Ce qui se passe en Corée donne le sentiment qu’un conflit armé de grande ampleur n’est pas à exclure : Après le bombardement d’une ile sud coréenne par la Corée du Nord, la Corée du Sud à décidé de s’armer ; la Corée du Nord menace « d’annihiler » la Corée du Sud; le Japon se « prépare à toute éventualité ». Et si les deux Corées entrent en conflit, les Etats-Unis et la Chine soutiendront militairement leur allié. Et cela se déroule là où se rencontrent la Russie et la Chine, carrefour où bien des conflits sont prévisibles.

Cette tension arrive au moment où la crise économique semble dans une impasse. Et bien des crises antérieures, ne trouvant pas de solution dans la paix, l’ont trouvé dans la guerre, qui a permis à un pouvoir central renforcé de mobiliser des ressources gratuites.

Aujourd’hui, alors que, comme dans une avalanche, la taille des problèmes financiers ne cesse de grandir, les dirigeants ne s’occupent que de sauver les apparences, de gagner du temps, par mille et un expédients, en attendant un miracle. Il pourrait prendre la forme d’un formidable progrès technique, d’une remise en ordre des finances de la superpuissance, de la naissance d’une nouvelle superpuissance ou d’une redistribution des richesses au profit des plus pauvres pour les rendre solvables. Tout cela a eu lieu, dans d’autres crises. Mais aujourd’hui, rien de tel ne semble vraisemblable.

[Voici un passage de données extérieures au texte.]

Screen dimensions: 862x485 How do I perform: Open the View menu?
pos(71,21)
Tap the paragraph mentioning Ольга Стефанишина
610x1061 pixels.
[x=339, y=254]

Restent alors deux sorties de crises : l’inflation et/ou la guerre.

L’inflation permettrait de faire disparaitre une partie des dettes publiques et privées, et de remettre à niveau les bilans des banques. Elle est au bout de la route de la création monétaire illimitée d’aujourd’hui, mais elle ne viendra que lorsque l’on rencontrera la contrainte de rareté des capacités de production et des matières premières. On en est encore loin.

La guerre permettrait de faire taire les protestations sociales, de faire travailler plus pour moins, de justifier la transformation de la dette publique en impôt, et de faire disparaitre des infrastructures, obligeant à les reconstruire.

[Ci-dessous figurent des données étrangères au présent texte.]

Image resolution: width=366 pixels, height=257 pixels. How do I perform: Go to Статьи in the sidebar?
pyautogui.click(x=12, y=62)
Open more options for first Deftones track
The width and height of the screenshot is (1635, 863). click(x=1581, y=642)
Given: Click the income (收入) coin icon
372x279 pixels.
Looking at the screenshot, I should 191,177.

On a déjà vu cela plusieurs fois dans l’ Histoire. En particulier, la résolution de la crise des années 30 ne doit rien à Keynes et tout à l’entrée en guerre des Etats-Unis.

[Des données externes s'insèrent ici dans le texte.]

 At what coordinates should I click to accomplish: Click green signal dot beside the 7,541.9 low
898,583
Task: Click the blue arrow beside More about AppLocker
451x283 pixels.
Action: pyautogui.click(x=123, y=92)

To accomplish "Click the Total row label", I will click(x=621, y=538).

Cela parait aujourd’hui invraisemblable. D’une part, il y faut des guerres d’une ampleur considérable : Pour qu’une guerre soit aujourd’hui de la même ampleur relative que la deuxième guerre mondiale, il faudrait qu’elle fasse plus de 150 millions de morts. D’autre part, les guerres d’aujourd’hui opposent des nations à des groupes non étatiques, ce qui n’exige pas, pour l’instant, la même mobilisation de ressources gratuites au service de la collectivité que la guerre entre nations : c’est une affaire de spécialistes.

Cela pourrait changer : On peut imaginer une mobilisation de masse contre le terrorisme, avec les mêmes conséquences économiques qu’une guerre entre nations. Cela suppose que cristallise une peur encore diffuse, qui permettrait d’imposer une réorganisation des pouvoirs au profit du militaire et la mise à l’écart des revendications sociales.

L’évolution de la stratégie de l’OTAN, qui devient progressivement une alliance planétaire des démocraties contre les pirates et terroristes, étatiques ou non étatiques, va dans cette direction. Comme va dans cette direction toutes les formes de glorification de l’identité nationale et de refus des autres.

Une telle évolution n’est pas plus invraisemblable que ne l’était la crise actuelle il y a cinq ans. Et si aucune autre solution ne réussit à enrayer la dépression qui menace, on trouvera des prétextes pour la mettre en œuvre.